━━ GIVEN TEXT

Investors are accelerating their exit from technology stocks as concerns intensify that advanced artificial intelligence tools could disrupt core segments of the global software and IT services industry.
This week alone, TCS, Infosys and HCL Technologies dragged 9-11 per cent.
The sharp correction has wiped out substantial investor wealth. Based on intraday lows, the combined market capitalisation of the top five domestic IT companies has eroded by nearly Rs 3,11,873 crore this week.
TCS emerged as the biggest laggard, losing Rs 1,28,800 crore in market value, with its market capitalisation slipping to Rs 9,35,253 crore. The fall also pushed it to the fifth-most valued listed company from the fourth position.
Infosys has seen its market capitalisation shrink by Rs 91,431 crore following a 15 per cent decline this week. HCL Technologies has lost Rs 53,647 crore in market value over the past five trading sessions. Wipro and Tech Mahindra have also recorded declines, with their market capitalisations falling by Rs 22,762 crore and Rs 15,233 crore, respectively, during the same period.
| Company Name | Mcap ($Billion) |
| Tata Consultancy Services | 107.4 |
| Infosys | 61.2 |
| HCL Technologies | 43.6 |
| Wipro | 24.8 |
| Tech Mahindra | 16.6 |
| LTIMindtree | 16.7 |
| Persistent Systems | 9.5 |
| Oracle Financial Services Soft | 6.4 |
| Coforge | 5 |
| Mphasis | 5.2 |
| Total | 296.4 |
Source: Bloomberg
Anthropic’s Recent Funding Round
Anthropic has recently raised $30 billion in Series G funding led by GIC and Coatue, valuing Anthropic at $380 billion post-money, as announced by the company in the press release.
The investment will fuel the frontier research, product development, and infrastructure expansions that have made Anthropic the market leader in enterprise AI and coding.

━━━━
━━ DATA

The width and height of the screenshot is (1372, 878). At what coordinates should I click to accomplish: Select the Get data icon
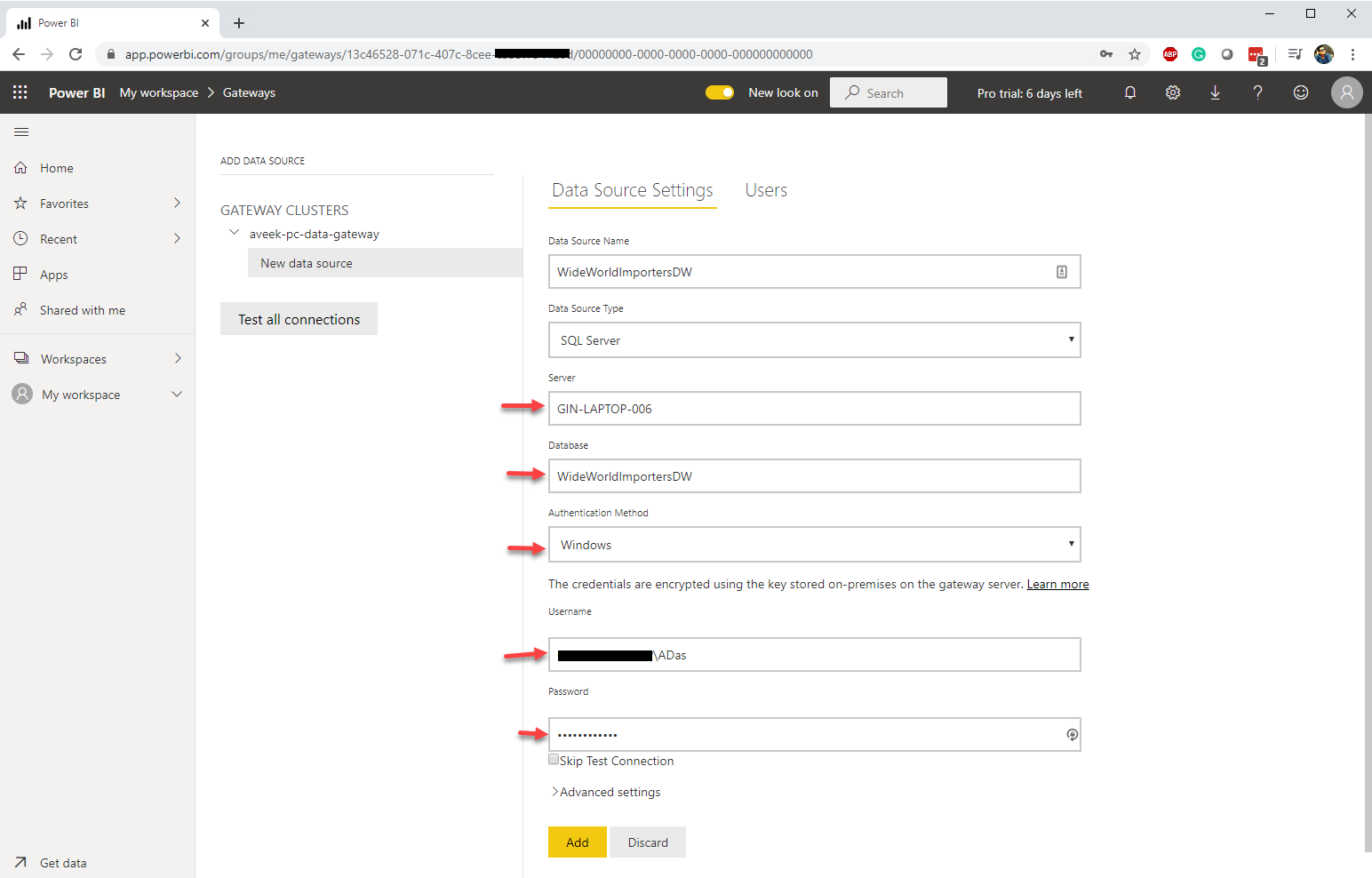(x=20, y=861)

━━━━

Write out the stretch of the IT stock selloff article from "Infosys has seen" through "the same period.". None of the material matters for what comes next.

Infosys has seen its market capitalisation shrink by Rs 91,431 crore following a 15 per cent decline this week. HCL Technologies has lost Rs 53,647 crore in market value over the past five trading sessions. Wipro and Tech Mahindra have also recorded declines, with their market capitalisations falling by Rs 22,762 crore and Rs 15,233 crore, respectively, during the same period.